# Aim of the exercise
Resume the text on Bing Crosby's 1945 contract dispute with Kraft Foods, picking up after its last sentence.

# Provided text
It was in the summer of 1945 that relations between Bing Crosby and Kraft Foods was in a state of flux, with the strong possibility that the crooner would not return to the radio mike for the next season. Crosby’s contract with the J. Walter Thompson agency ran through 1946; his contract with Kraft had another five years to realize. When Crosby and his attorney met in Chicago with Willard F. Lochridge, vice president of Thompson, in August of 1945, the singer explained he received flattering offers from potential sponsors and Lochridge was instructed to inform executives at Kraft that he would remain with the cheese outfit only under the terms of a re-negotiated contract — which included recording the programs in advance. General Motors made a firm offer to sponsor Crosby, broadcast over the Mutual network, via wire recorder. That meant Crosby could make as many as eight or ten radio broadcasts in a single week, thereby allowing him the freedom he wanted for many weeks following. Crosby liked the idea so well he approached NBC with the option of recording the broadcasts in advance on platters. NBC gave a firm no.

The Kraft contract was unusual because it contained a “happiness” clause, which meant Crosby could not be forced to broadcast if he was unhappy about the terms of the contract. His financial advisors assured crooner that if he dropped off radio entirely, he would be losing only $1.50 a week, taxes being what they were. Crosby made his fortune through investments nevertheless his star status and draw appeal was an influence on his business ventures and staying in the radio spotlight was essential to long-term security.

# Material supplied
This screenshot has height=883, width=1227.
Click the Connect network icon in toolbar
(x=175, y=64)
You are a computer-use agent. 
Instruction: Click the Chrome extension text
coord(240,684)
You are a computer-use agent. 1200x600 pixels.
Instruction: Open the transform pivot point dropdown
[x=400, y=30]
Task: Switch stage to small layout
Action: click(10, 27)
...
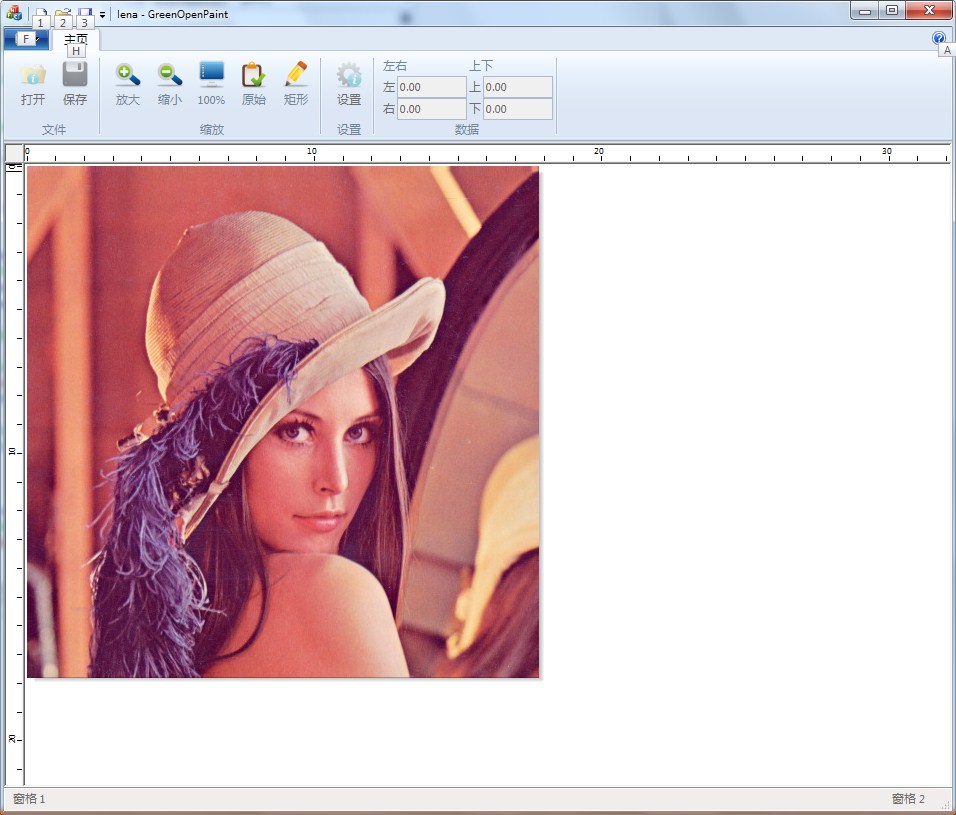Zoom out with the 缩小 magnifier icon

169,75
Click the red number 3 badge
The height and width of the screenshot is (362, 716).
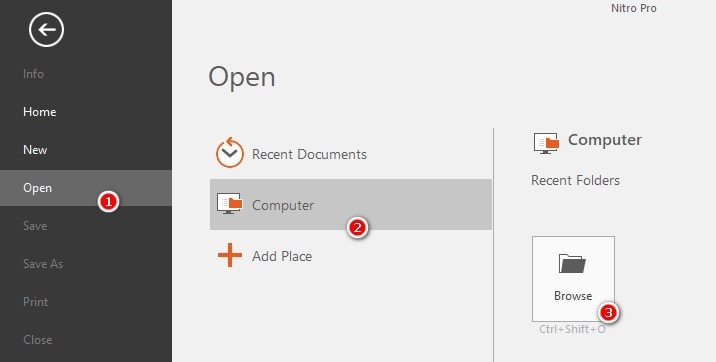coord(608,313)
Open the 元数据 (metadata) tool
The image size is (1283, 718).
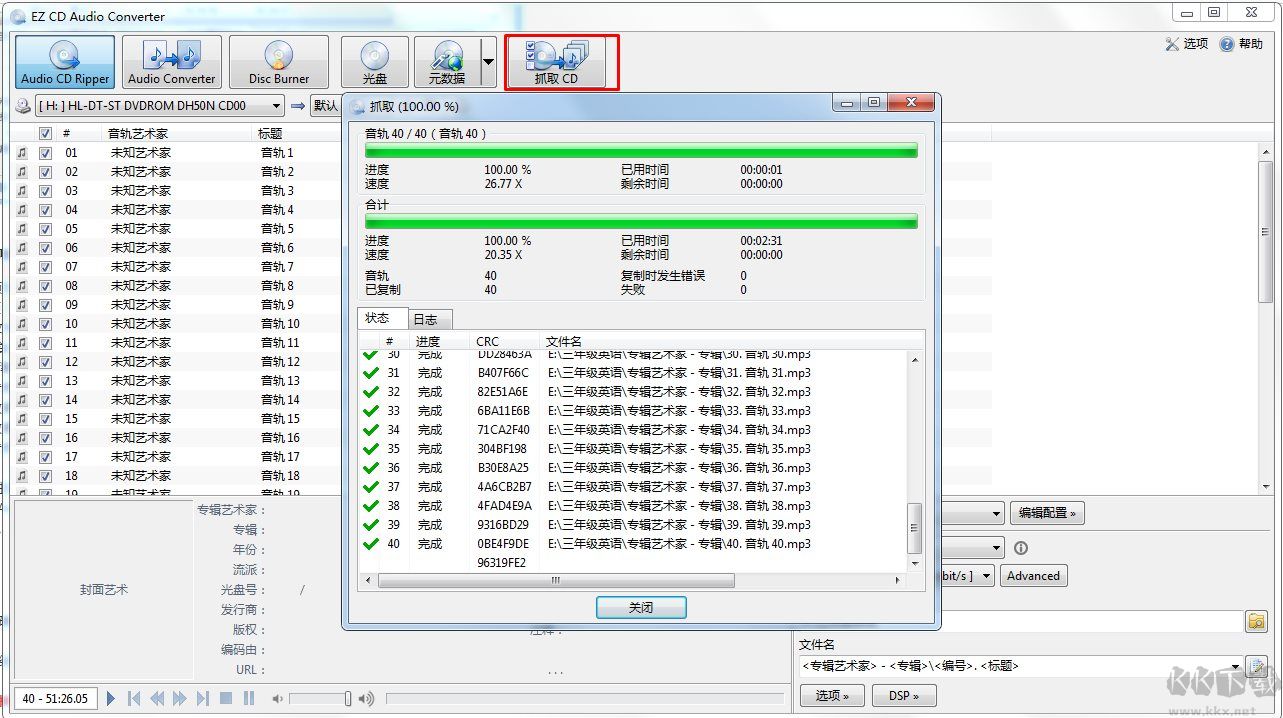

# Exercise output
In September, there was an attempt to arrive at an amicable agreement on disputed points in Crosby’s contract. Lawyers in Chicago grappled with the contract problem for a couple of weeks but long discussions ended in the decision to submit Kraft’s latest proposal to Crosby through the offices of the top two executives. Upon learning of the possibility that Crosby might drop Kraft, top radio bankrollers were ordering executives at New York ad agencies to “get Crosby or else.” Everett Crosby, Bing’s brother and agent, handled most of the negotiations, assuring Lochridge that other offers were on the table and some were appealing. Lochridge, when grilled by reporters, claimed “Bing is just tired and wants to take a long rest. There is no contract dispute and he is apparently contented with other phases of his association with Kraft and Thompson.” With five years on the contract, Kraft was unwilling to release Crosby for another sponsor.

“They know Bing’s weakness is canned broadcast so that he isn’t tied down every week and it’s on that promise from which the big pitch is being made,” Jack Hellman reported in Variety. “If it’s open season on Crosby, what’s to prevent Bob Hope, Jim and Marian Jordan, Jack Benny and a few other top-holers from becoming fair game?”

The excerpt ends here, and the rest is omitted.